À lire ces vers, nous pouvons constater que la rédemption et le salut restent des dimensions fondamentales dans les représentations de Touba. Celles-ci sont célébrées comme une composante majeure de la terre de Touba. « La gloire de Dieu remplit l’univers », cette sentence d’un psaume de David s’applique sur la terre de Touba qui est par excellence un lieu qui est comprise au sein de la communauté mouride comme un lieu de la gloire divine. C’est pour cette raison que les Mourides disent : « Touba est une cité de Dieu. » Dans la mystique mouride, Touba réalisera l’essence de son nom. Ainsi, elle exprime d’une part à l’arrachement au mal, à l’oppression et d’autre part, elle incarne une terre de bonheur, de sécurité et d’abondance à la dimension des vers suivants tirés dans Matlaboul Fawzayni :
« Protège-nous contre les fauves, les serpents, les scorpions, les voleurs et les bandits, les fétichistes, le mauvais œil, le mal provenant des esprits et des hommes… »

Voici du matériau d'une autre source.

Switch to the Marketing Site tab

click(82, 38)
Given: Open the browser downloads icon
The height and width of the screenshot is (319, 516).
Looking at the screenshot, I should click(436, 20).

« Eloigne de moi et de mes demeures tout ce qui est générateur de disgrâce.»
« Epargne-nous des maux de cette période et de ceux d’autre, des nazaréens, des juifs, de satan, des mécréants, des esprits, de l’antéchrist, des noirs et des blancs, de l’est et de l’ouest, et de tout ce qui provient des terres et des cieux de façon apparente ou cachée … »
« Protège-nous de toute catastrophe provenant des cieux et des terres ou de l’espace situé entre les deux … »
« Toi qui éloigne le mal, les difficultés, les obstacles par la grâce du prophète, éloigne tout mal de mes demeures … »
– Touba, une terre sainte et sacrée
Dans l’islam, le monde est considéré comme un ordre structuré, autour d’un centre, lieu de la présence ou de l’épiphanie divine, c’est-à-dire un sanctuaire. Dans la topographie spirituelle du monde musulman, trois hauts lieux ont acquis dans l’esprit des croyants une prééminence indiscutable : la Mecque, pôle religieux de tous les musulmans ; Médine, où le Prophète de l’islam consolida la première communauté des fidèles et Jérusalem certifié par l’épisode du transport nocturne du Prophète. Mais, il existe d’autres espaces sacrés, car dans l’islam, le sacré est associé à la volonté de Dieu, Le Saint (Al-Quddus). C’est Dieu qui sanctifie, par Sa volonté, les espaces et les hommes. C’est par le biais de cette sanctification, Il assure la baraka à des hommes et à des espaces ou lieux. L’islam attache la baraka à des lieux-dits, à des mosquées et à des endroits de pèlerinage. Cette baraka est une prérogative divine et qui semble liée à la sainteté d’un lieu ou d’un homme. Celle-ci est source de beaucoup de bienfaits : prospérité, succès, bienfaits.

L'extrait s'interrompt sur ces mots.